▶ [Dataset extract]:
****************************************
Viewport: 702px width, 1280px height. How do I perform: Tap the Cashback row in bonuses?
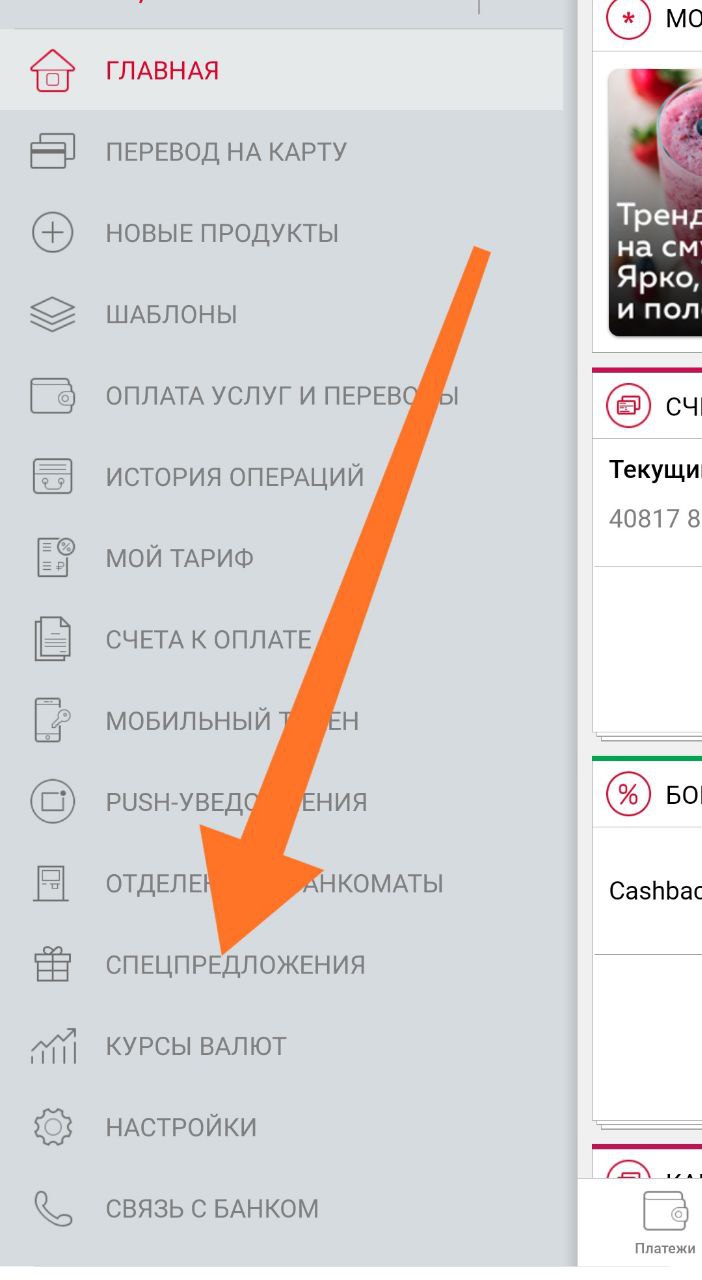pos(648,891)
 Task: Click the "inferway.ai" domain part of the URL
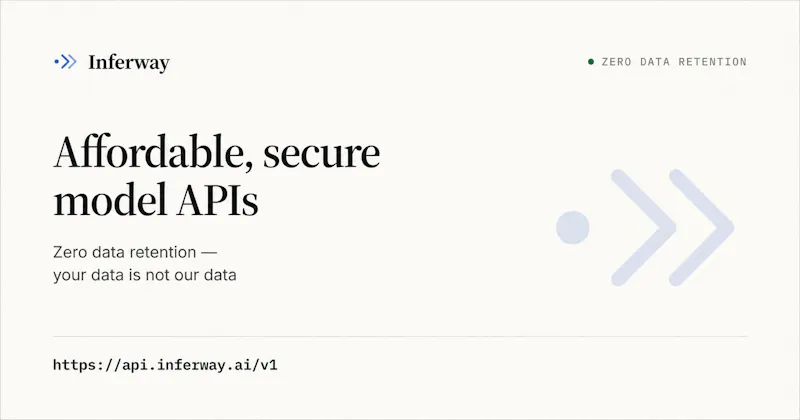(203, 365)
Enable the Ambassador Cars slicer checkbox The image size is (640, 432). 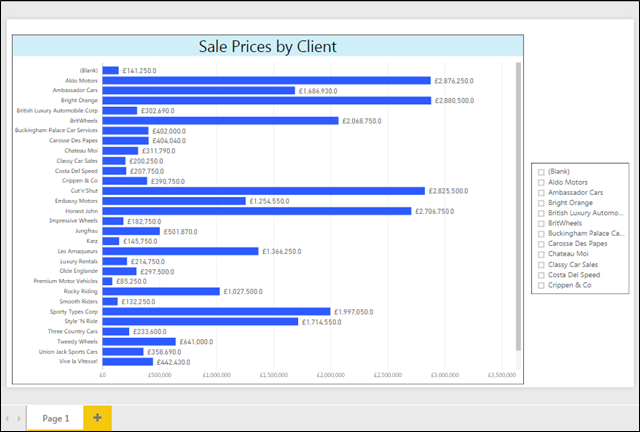pyautogui.click(x=543, y=192)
****************************************
▶ [Goal]: Pick out every line of the material above that contains the word "Viewport", and copy each one in full.

▶ [Answer to the exercise]:
Viewport: 702px width, 1280px height. How do I perform: Tap the Cashback row in bonuses?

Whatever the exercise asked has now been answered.